Why Apple Improving Privacy Has Marketers Upset

Apple announced a bunch of new stuff yesterday including the release date of the newest version of their mobile operating system, iOS10. You can read about all of the enhancements here (or just about any other place on the interweb) but one thing you probably won’t hear about piqued my interest because it gets to the question with respect to ad blocking that we’ve pondered before here on the screed.

First, a little tech talk. Apple has something called IDFA – Identifier For Advertising – that they use instead of a simple UDID (your device ID) or a cookie (which don’t work well in the mobile space). It’s used to track you, serve you ads, and also for privacy controls. What they’re doing in iOS10 will change how the IDFA behaves. When you opt in to limit ad tracking, the IDFA will return a string of zeros, effectively opting the user out of advertising. It will also prevent the previously permitted “frequency capping, attribution, conversion events, estimating the number of unique users, advertising fraud detection, and debugging” uses of this ID.

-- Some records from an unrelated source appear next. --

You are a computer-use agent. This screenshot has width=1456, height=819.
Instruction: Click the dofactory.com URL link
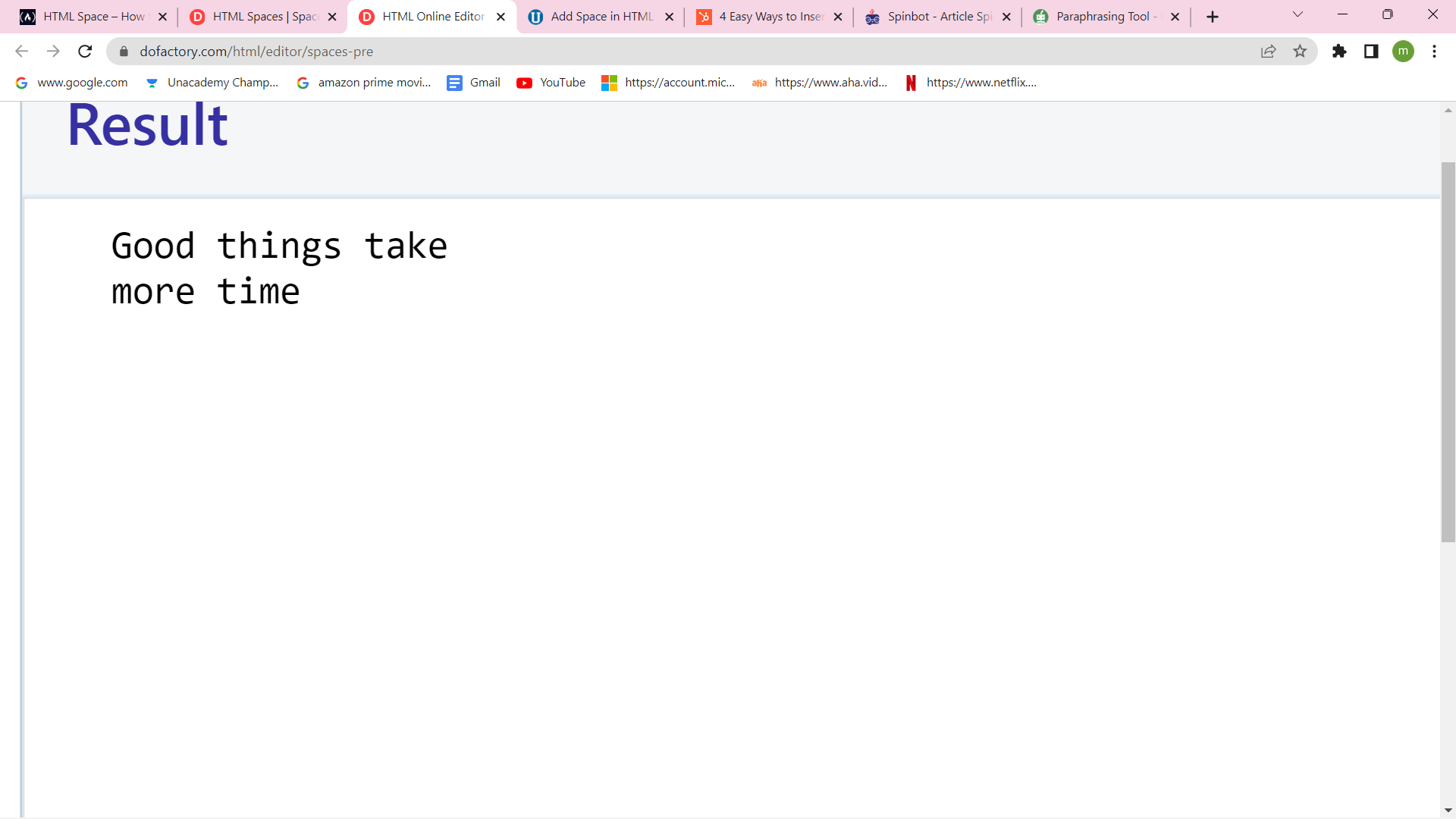pos(256,51)
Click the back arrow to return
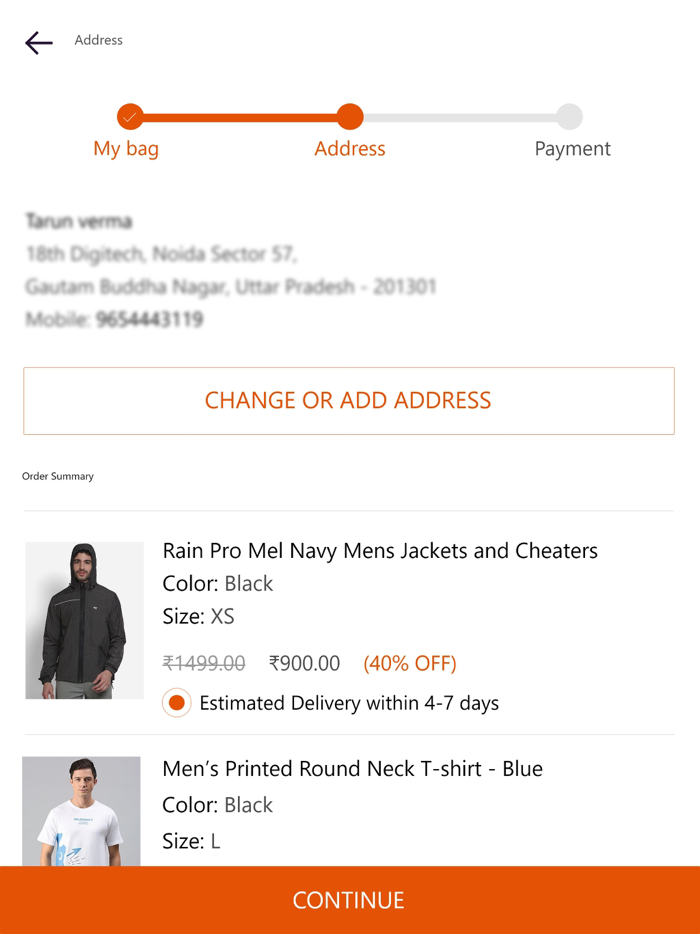The height and width of the screenshot is (934, 700). point(37,43)
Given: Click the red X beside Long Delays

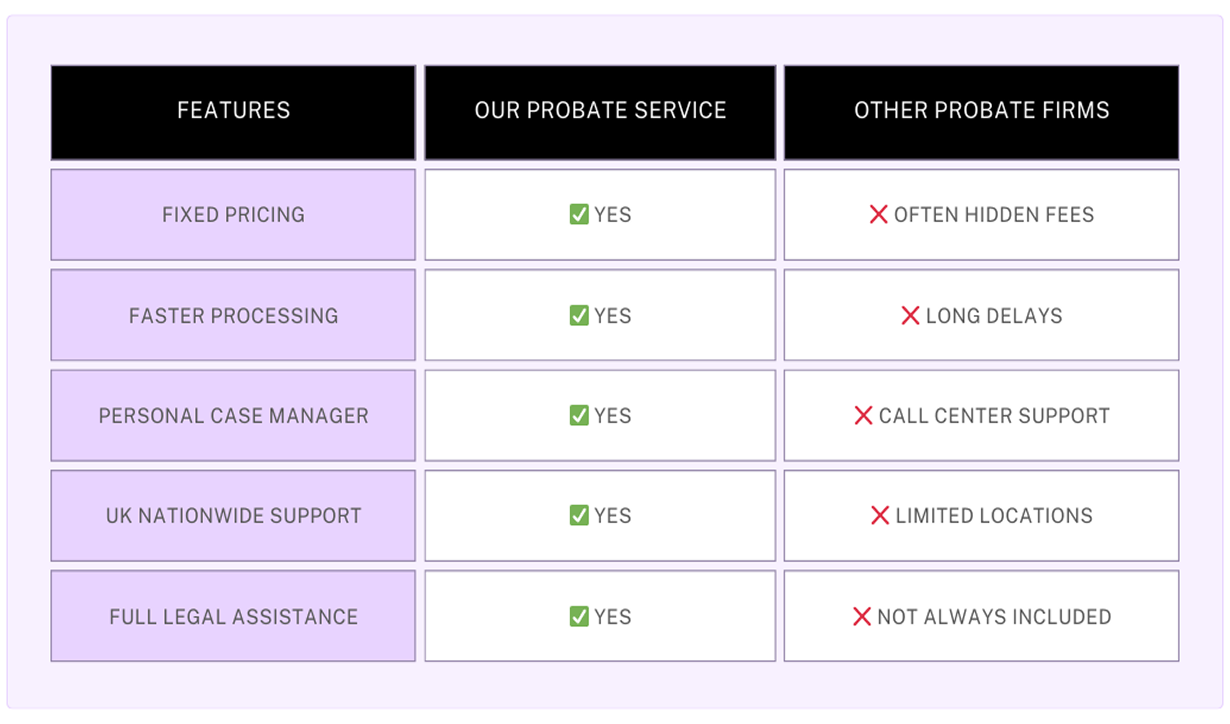Looking at the screenshot, I should tap(910, 315).
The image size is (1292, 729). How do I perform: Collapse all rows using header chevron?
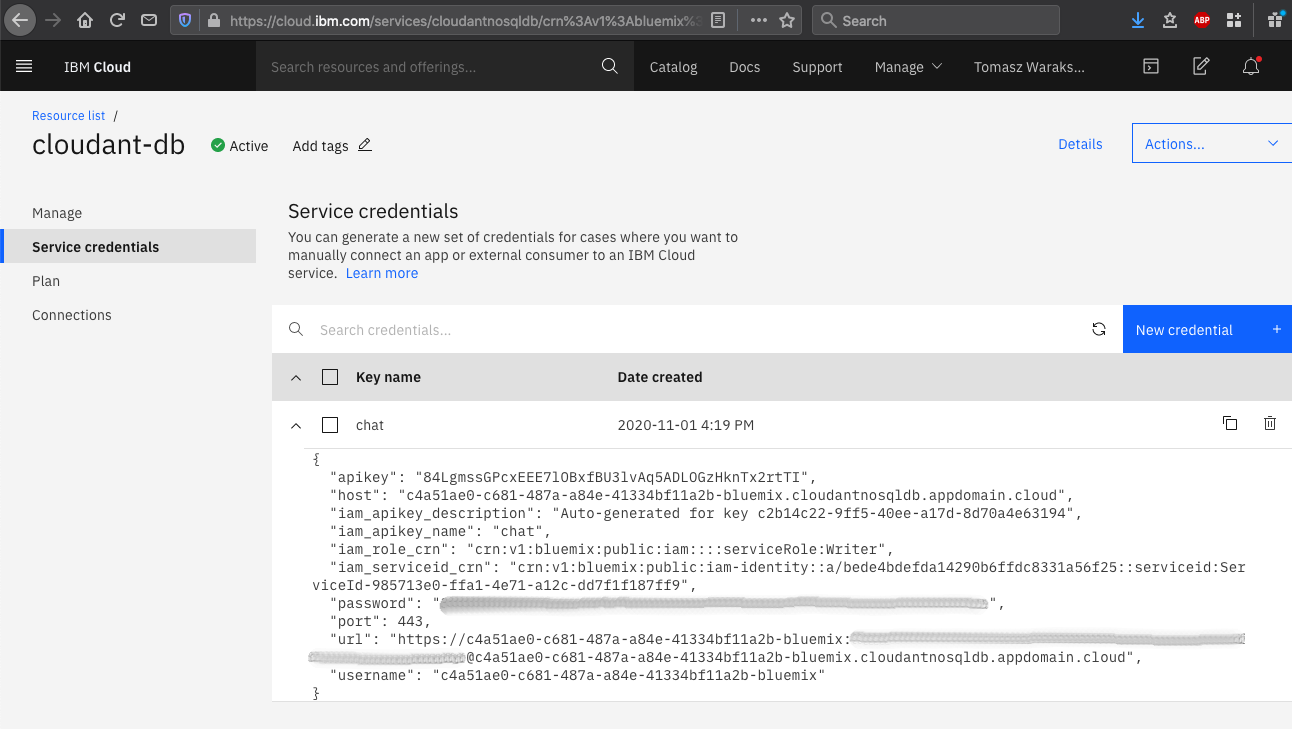[295, 377]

Needless to say, many in the ad world are very unhappy. “Ad blocking is stealing” according to the IAB. Pretty harsh, but I get that it’s a reflection of the disruption in the attention/value equation that underpins much of digital commerce. Here is the thing, though. Other media, many of which were built on the same equation, suffer from ad blocking and yet have figured out other business models. One blocks ads on TV either by watching on a delayed basis and skipping through the ads or by changing the channel until the program returns. Way back in the ’70’s, my fellow TV execs cringed at the thought of VCR‘s and felt they would irreparably harm the business. That thinking was repeated when DVR‘s (now at over 70% penetration) came out. Both lines of thinking were wrong.

The same is true of radio. No one is thinking about removing the buttons from your car that make it easy to change channels, nor is anyone thinking taking away your TV remotes would be a good thing. Ad blocking in print is as easy as turning the page. There is research that found people only fast-forward through about half of all ads during playback, and other research has found that even fast-forwarded ads make an impression on viewers. Even so, the business model for TV has changed a lot, and “ad blocking” was part of the impetus for that.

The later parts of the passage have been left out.